Collected data:
◇ ◇ ◇ ◇ ◇ ◇ ◇
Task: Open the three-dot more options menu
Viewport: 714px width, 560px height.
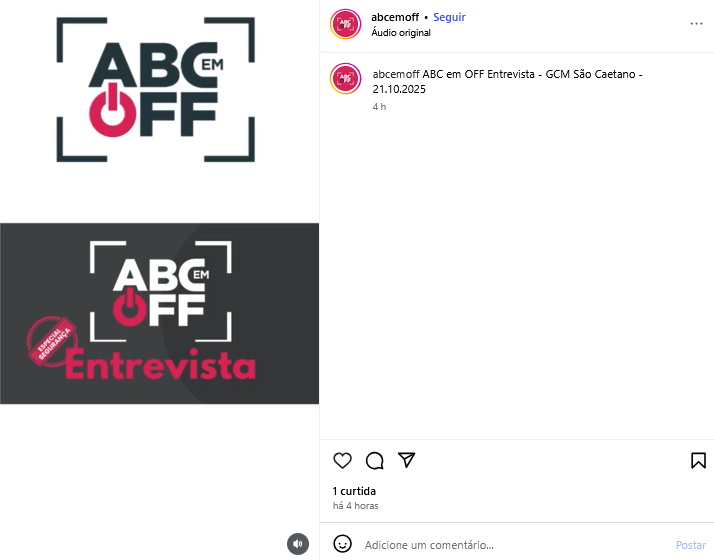Action: point(696,24)
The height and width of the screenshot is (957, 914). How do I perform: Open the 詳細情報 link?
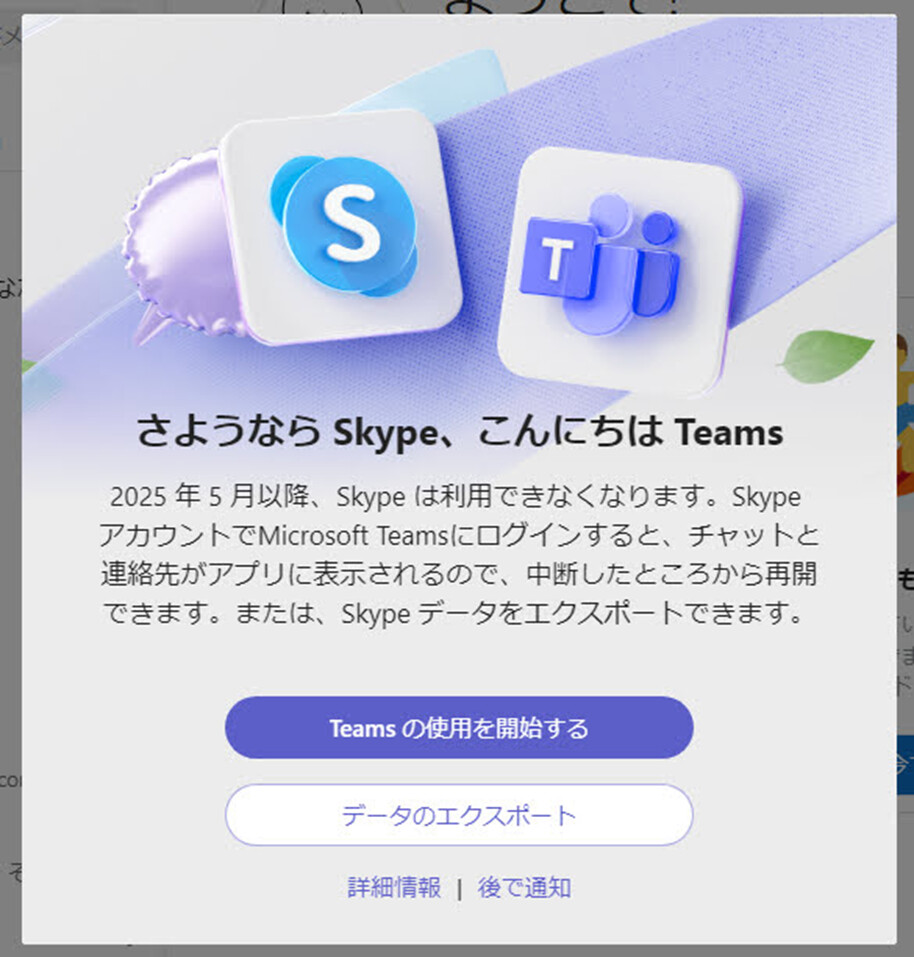[x=394, y=887]
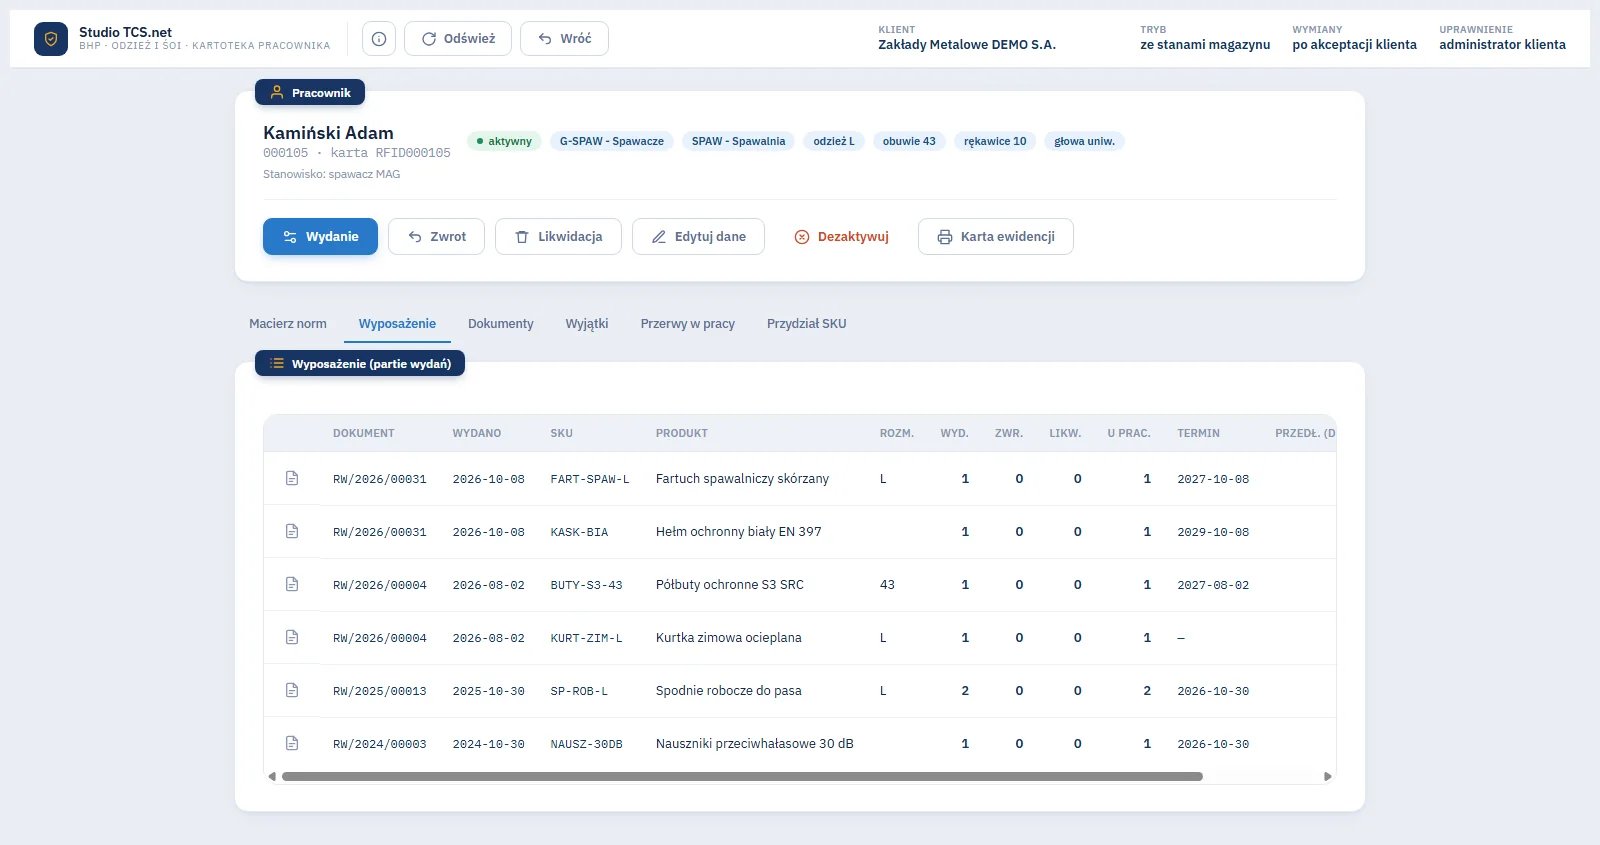Click the Wydanie button
Screen dimensions: 1600x845
pos(320,237)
◇ ◇ ◇ ◇ ◇ ◇ ◇
[Description of the task]:
Pictures stay out; copy every entry above exactly.

[Written solution]:
Task: Open the three-dot more options menu
Viewport: 714px width, 560px height.
Action: point(696,24)
The height and width of the screenshot is (957, 914). How do I perform: Open the 詳細情報 link?
[x=394, y=887]
Click the Wydanie button
Screen dimensions: 1600x845
pos(320,237)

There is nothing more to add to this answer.